:: Raw records ::
______

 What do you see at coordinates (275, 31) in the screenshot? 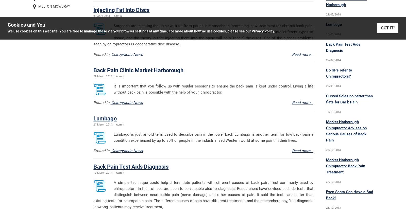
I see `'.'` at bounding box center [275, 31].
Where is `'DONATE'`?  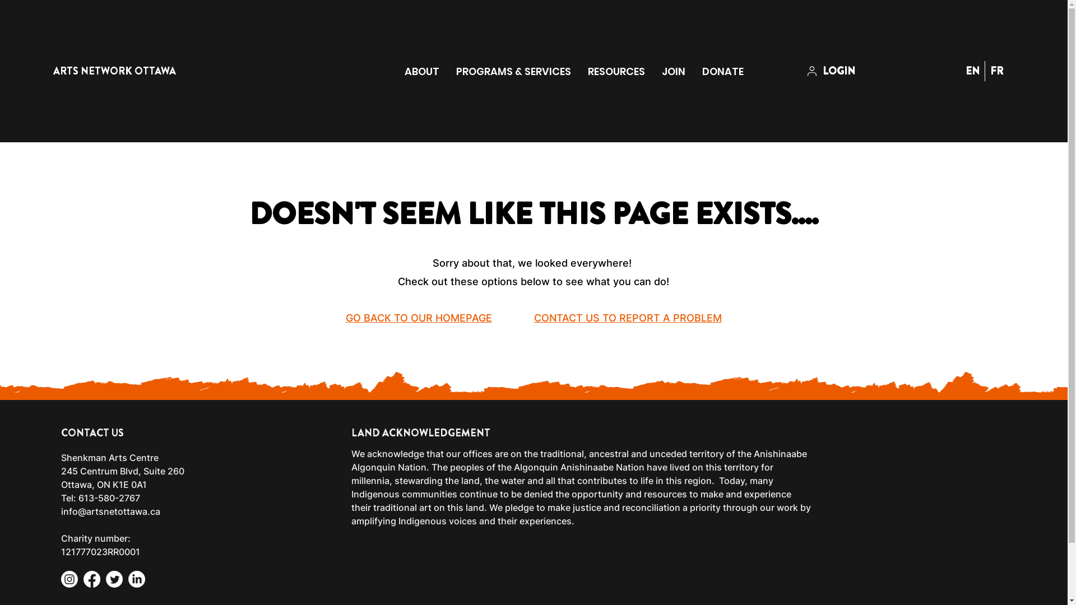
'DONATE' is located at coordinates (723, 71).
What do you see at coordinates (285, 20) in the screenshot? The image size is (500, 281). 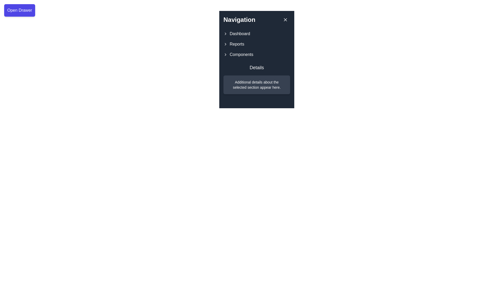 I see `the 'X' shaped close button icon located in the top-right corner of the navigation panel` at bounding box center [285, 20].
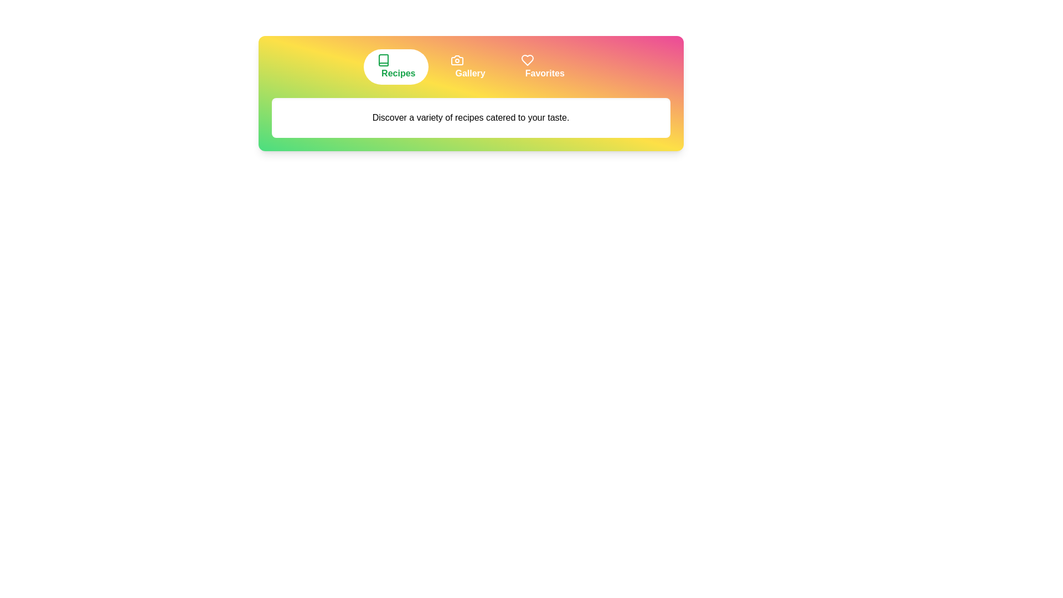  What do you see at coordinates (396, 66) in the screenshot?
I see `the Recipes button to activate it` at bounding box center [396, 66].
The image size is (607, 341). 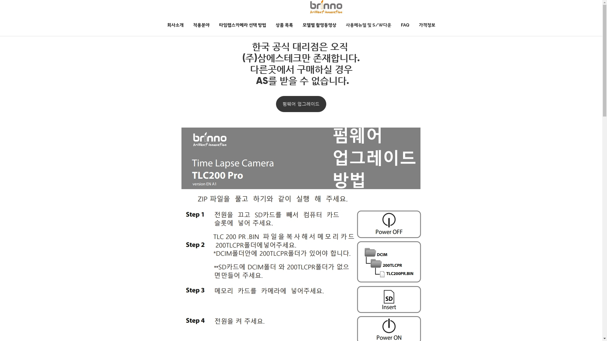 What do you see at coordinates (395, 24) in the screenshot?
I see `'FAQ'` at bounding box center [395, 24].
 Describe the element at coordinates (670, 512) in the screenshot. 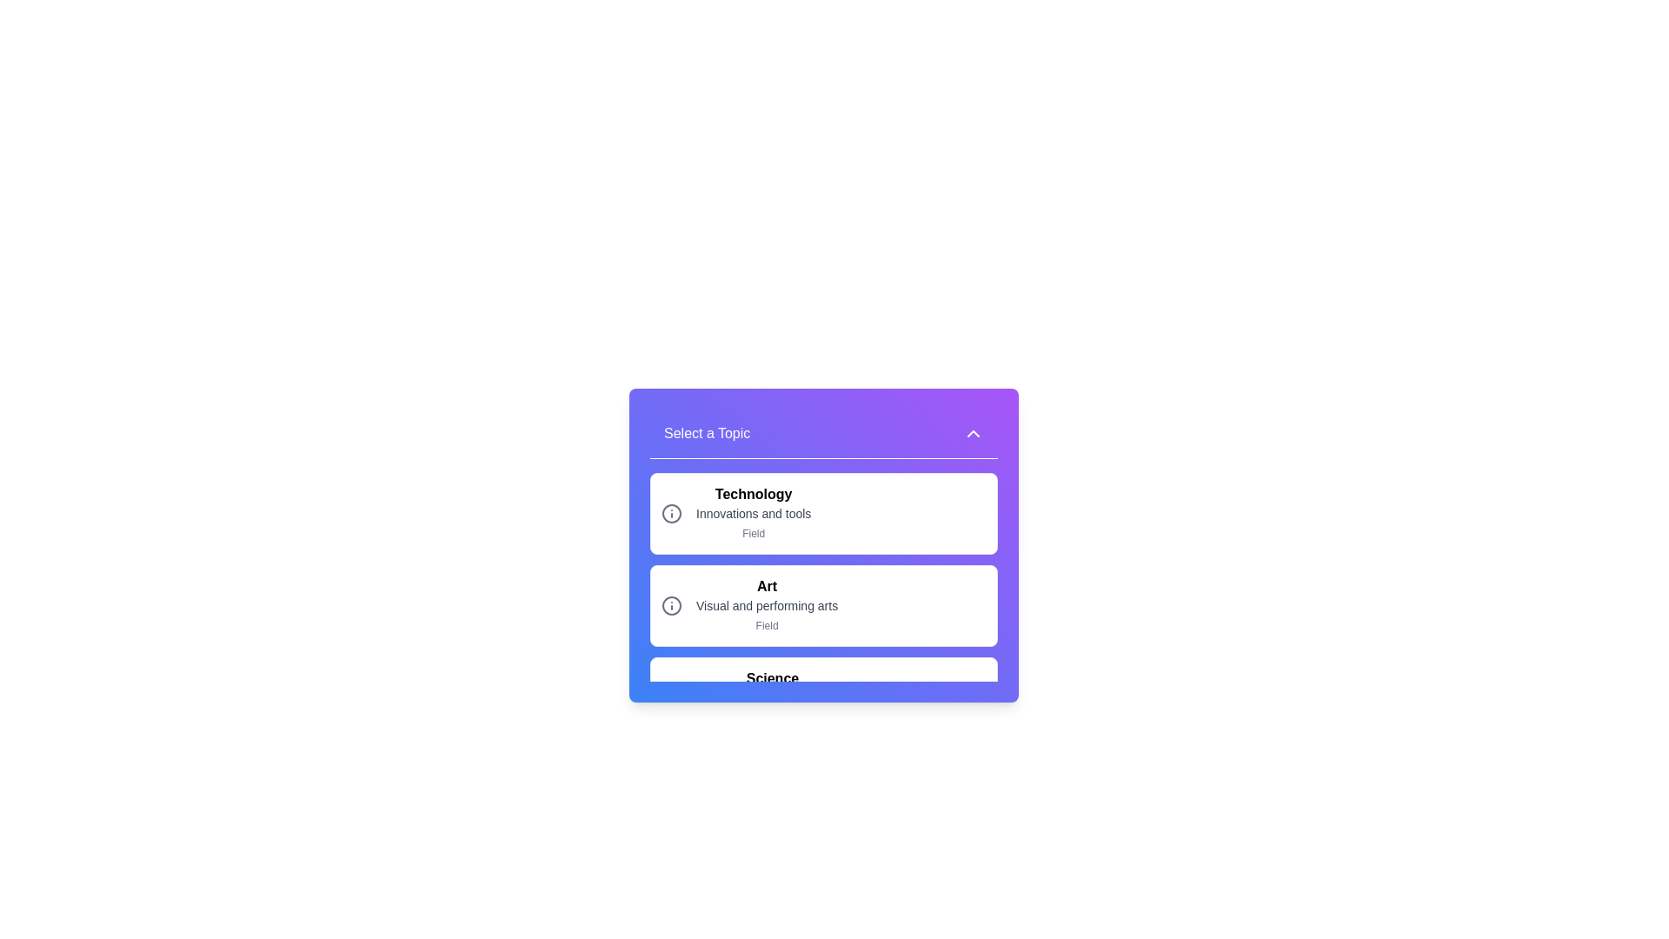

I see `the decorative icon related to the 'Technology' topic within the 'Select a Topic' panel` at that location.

______

:: EXERCISE GOAL ::
Rewrite the records from their start through the line containing "coordinates (723, 71).", with "screenshot" replaced by "image" and everything else left unchanged. Omit the pictures.

:: THE ANSWER ::
 What do you see at coordinates (275, 31) in the image? 
I see `'.'` at bounding box center [275, 31].
Where is `'DONATE'`?  
'DONATE' is located at coordinates (723, 71).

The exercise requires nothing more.